Teks Bacaan:
===

Atau dengan kata lain, Hijabers berusia 25 tahun itu mengantongi titel Master of Public Health dari salah satu universitas bergengsi dan terbaik di dunia idaman para pelajar.
Bukan sekadar diwisuda, Nadhira juga terpilih sebagai wakil wisudawan yang berpidato di jurusannya, Kesehatan Masyarakat.
Kampus Nadhira memilih mahasiswa yang akan berpidato dalam acara wisuda online, mewakili jurusannya masing-masing.
Memang pandemi sudah mengubah segala sesuatu, termasuk wisuda daring di sejumlah universitas di dunia.
Pemilihan itu lewat kompetisi, bukan berdasarkan IPK (Indeks Kumulatif Prestasi).
Untuk menjadi student speaker tersebut, Nadhira "kampanye". Nadhira mengatakan dialah satu-satunya mahasiswa asal Indonesia di kampus yang berhijab.

===

Data Mentah:
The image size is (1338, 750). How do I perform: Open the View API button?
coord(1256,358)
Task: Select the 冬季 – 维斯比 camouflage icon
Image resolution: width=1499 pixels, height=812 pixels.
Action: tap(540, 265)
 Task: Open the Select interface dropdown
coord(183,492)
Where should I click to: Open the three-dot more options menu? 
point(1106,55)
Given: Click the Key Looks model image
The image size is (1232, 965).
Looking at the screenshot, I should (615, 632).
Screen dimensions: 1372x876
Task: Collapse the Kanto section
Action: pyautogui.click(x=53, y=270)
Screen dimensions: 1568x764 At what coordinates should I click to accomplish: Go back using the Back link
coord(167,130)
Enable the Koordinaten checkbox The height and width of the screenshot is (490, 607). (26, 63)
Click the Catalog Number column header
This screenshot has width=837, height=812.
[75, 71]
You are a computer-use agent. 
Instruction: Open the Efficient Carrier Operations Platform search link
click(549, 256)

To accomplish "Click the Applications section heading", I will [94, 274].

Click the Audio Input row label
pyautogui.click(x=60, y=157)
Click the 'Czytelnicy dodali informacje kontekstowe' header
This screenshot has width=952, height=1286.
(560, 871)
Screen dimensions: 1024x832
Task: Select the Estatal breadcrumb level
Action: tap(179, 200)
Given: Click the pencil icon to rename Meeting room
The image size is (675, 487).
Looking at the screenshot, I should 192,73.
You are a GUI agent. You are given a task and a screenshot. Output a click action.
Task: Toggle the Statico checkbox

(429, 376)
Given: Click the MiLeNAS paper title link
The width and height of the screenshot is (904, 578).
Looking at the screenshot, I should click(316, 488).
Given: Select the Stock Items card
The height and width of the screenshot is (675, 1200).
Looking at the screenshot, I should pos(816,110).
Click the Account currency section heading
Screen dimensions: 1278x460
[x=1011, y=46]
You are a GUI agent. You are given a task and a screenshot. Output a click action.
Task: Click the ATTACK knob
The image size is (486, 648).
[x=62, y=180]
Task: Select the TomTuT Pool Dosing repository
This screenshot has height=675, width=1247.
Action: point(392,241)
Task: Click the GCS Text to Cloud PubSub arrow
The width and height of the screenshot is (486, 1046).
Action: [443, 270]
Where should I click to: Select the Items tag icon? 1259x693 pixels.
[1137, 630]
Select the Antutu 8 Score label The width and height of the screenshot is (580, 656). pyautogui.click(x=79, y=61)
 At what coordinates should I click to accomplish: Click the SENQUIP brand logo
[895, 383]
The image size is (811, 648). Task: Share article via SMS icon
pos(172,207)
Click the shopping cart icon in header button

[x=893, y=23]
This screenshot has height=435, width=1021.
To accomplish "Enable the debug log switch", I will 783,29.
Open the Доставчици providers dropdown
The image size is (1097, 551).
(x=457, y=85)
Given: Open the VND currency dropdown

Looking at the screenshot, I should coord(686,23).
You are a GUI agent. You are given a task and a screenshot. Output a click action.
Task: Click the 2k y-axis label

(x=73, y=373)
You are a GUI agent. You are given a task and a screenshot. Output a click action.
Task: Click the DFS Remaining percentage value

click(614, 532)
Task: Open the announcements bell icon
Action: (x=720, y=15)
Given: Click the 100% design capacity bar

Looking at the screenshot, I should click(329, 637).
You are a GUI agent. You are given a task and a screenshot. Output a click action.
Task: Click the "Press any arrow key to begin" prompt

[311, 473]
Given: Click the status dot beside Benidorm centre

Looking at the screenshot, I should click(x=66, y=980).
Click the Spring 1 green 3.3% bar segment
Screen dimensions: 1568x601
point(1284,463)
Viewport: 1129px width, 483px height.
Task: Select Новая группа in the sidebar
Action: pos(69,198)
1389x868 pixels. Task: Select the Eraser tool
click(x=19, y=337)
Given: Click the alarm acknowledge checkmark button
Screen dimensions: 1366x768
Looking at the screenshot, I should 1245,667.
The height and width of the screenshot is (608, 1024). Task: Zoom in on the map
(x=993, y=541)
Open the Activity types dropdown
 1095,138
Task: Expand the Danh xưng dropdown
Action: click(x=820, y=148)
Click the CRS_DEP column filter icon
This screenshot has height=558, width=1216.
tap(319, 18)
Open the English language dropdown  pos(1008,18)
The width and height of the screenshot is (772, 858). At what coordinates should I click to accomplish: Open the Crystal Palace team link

===

Yang Dikerjakan:
a. Tuliskan ulang bagian teks tentang wisuda Nadhira, mulai dari "Atau dengan kata" terus sampai "mewakili jurusannya masing-masing.".
b. Menurut teks tentang wisuda Nadhira, lewat cara apa kampus memilih mahasiswa yang berpidato mewakili jurusannya?
c. Sambung teks tentang wisuda Nadhira setelah kalimat terakhirnya.

Jawaban per Nomor:
a.
Atau dengan kata lain, Hijabers berusia 25 tahun itu mengantongi titel Master of Public Health dari salah satu universitas bergengsi dan terbaik di dunia idaman para pelajar.
Bukan sekadar diwisuda, Nadhira juga terpilih sebagai wakil wisudawan yang berpidato di jurusannya, Kesehatan Masyarakat.
Kampus Nadhira memilih mahasiswa yang akan berpidato dalam acara wisuda online, mewakili jurusannya masing-masing.

b. Lewat kompetisi, bukan berdasarkan IPK.

c.
"Saya sulit orientasi, hadapi Islamphobia di AS, saya kisahkan juga bagaimana ibu mendidik dan membuktikan jika orang awam pun mampu menembus Harvard. Ngomongin Public Health yang tak dipandang, tapi pada masa sekarang justru penting," tuturnya.
Alhasil, suatu kehormatan Nadhira terpilih menjadi commencement speaker lewat video conference.
Jelas kehormatan itu merupakan suatu kejutan manis di akhir perjalanan pendidikannya.
Hijabers berusia 25 tahun ini sedih karena harus wisuda tak seperti biasanya, apalagi kehadiran ibunya untuk datang di graduation itu sudah direncanakan jauh-jauh hari.
Nadhira juga menang dalam Grand Prize Winner of MIT Innovation in Global Systems Hackathon. Melalui tulisannya yang mengambil topik mengurangi kasus malnutrisi di Indonesia.
Pada saat terjadi huru-hara wabah Covid-19, pihak US Harvard University mengarahkan mahasiswanya untuk pulang ke negara masing-masing, termasuk Nadhira yang pada Maret 2020 lalu sudah di Indonesia.
"Sejak pandemi kuliah jadi online," kata Nadhira.
Kepada dua wisudawan lainnya, Sri Mulyani juga mengucapkan salut.
Teruskan perjuanganmu yang memberikan manfaat bagi Indonesia.
Jane Tjahjono lulus S-2 Kebijakan Publik, dan Andhika P Suparman S-2 Hukum.
Mereka bertiga merupakan jebolan beasiswa LPDP (Lembaga Pengelola Dana Pendidikan) Kementerian Keuangan.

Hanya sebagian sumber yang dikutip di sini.